Prag Vec were formed in approximately February of this
year. Singer Susan Ann Muire Gogan and guitarist John Studholme
were together previously in a band called the D----. Not
being necrophiliac children however, they've no wish to
live in its wilting shadow.
Meanwhile, drummer Nick Cash (not that one, bozo, this
one's for real) met John on the steps of the 100 Club after
they'd morally walked out on a band called M---- (ditto,
ditto). David Boyd, bass, admits to once auditioning for
a band called L---- but didn't get the job 'cos they didn't
like his shoes.
And what s the hot poop? A well known agency called A----
have finally relented to pressure and given them the support
slot to a naff lot called S---- D----. Which according to
P--- V--- is blackm---.
Prag Vec play things like, uh, 'sensible music for now
people, 'pop music for goats in trees'. That of course is
any fool's answer to any fool's question. In a sense it
would be very easy to tic a ticket on the band and force
them into some enchanted corner reserved for esoterica.

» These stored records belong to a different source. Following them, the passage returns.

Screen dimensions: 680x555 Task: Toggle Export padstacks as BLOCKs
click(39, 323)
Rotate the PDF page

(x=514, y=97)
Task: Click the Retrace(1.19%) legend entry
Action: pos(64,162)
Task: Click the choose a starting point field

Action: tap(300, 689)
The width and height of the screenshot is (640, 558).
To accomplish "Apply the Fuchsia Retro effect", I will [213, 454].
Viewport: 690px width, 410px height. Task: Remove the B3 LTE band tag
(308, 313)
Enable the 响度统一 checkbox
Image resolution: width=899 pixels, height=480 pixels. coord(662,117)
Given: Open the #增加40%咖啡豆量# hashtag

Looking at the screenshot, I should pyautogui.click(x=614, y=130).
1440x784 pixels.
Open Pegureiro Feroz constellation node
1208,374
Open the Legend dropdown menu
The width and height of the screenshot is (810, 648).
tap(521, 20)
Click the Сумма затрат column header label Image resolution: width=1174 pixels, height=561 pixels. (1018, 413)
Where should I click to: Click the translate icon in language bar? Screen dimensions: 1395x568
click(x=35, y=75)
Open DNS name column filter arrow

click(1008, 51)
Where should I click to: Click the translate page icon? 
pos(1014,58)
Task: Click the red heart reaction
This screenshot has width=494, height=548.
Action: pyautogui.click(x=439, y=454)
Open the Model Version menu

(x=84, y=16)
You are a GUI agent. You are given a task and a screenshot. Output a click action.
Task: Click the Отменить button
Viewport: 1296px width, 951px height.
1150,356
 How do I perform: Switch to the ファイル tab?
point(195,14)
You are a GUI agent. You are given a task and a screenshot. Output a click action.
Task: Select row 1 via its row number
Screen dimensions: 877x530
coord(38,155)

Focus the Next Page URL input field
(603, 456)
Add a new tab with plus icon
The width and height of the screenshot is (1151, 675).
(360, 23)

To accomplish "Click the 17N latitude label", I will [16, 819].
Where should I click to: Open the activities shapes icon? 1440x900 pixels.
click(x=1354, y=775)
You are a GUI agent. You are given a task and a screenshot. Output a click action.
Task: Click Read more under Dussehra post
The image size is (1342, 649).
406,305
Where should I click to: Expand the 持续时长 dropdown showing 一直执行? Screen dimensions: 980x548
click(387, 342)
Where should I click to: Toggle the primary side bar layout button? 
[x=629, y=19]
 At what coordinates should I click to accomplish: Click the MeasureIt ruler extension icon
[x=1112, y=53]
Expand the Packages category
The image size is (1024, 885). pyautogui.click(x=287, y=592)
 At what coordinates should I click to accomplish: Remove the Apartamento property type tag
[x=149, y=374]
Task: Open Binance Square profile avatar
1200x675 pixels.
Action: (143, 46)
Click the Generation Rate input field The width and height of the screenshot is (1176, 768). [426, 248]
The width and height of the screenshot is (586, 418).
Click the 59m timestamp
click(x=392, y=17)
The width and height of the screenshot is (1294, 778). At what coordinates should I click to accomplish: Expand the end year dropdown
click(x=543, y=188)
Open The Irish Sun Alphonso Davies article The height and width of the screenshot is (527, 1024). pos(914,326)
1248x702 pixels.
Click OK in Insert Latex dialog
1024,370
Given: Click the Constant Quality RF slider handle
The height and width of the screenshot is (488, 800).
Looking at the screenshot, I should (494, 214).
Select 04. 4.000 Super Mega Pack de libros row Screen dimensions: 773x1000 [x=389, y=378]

Or cranks. Or trendies. 'Music for urban monotony - canteen
gurus - canteen goats - garage Kraftwerk.' Prag Vec rather
want to be judged on their own merit, in their own time.
For example, an obvious response to the problem of no gigs
is to 'become more commercial'. "You can't become more
commercial by being like another band that is commercial.
You become commercial when a lot of people are coming to
see you," John explained.
Prag Vec songs tend to be short, pithy, obliquely personal,
angular, full of sour chords and the odd necessary piece
of vocal violence. Sue, who manages to somehow look quite
unlike all the other punters around who look like her, is
the fairly obvious centre of attention as she hammers with
churlish tenderness through the malpractice lyrics. John
usually wears a hat; David is the strong silent type (knows
more about cam chains than shoes anyway) and Nick nips around
like any Renault driver.
Four of the songs 'Existential', 'Bits', 'Wolf' and 'Cigarettes'
have now gone onto the Prag Vec EP on their own Spec label.
"It's easier to make records than get gigs,"
said John. "We wanted to have a bit of product,"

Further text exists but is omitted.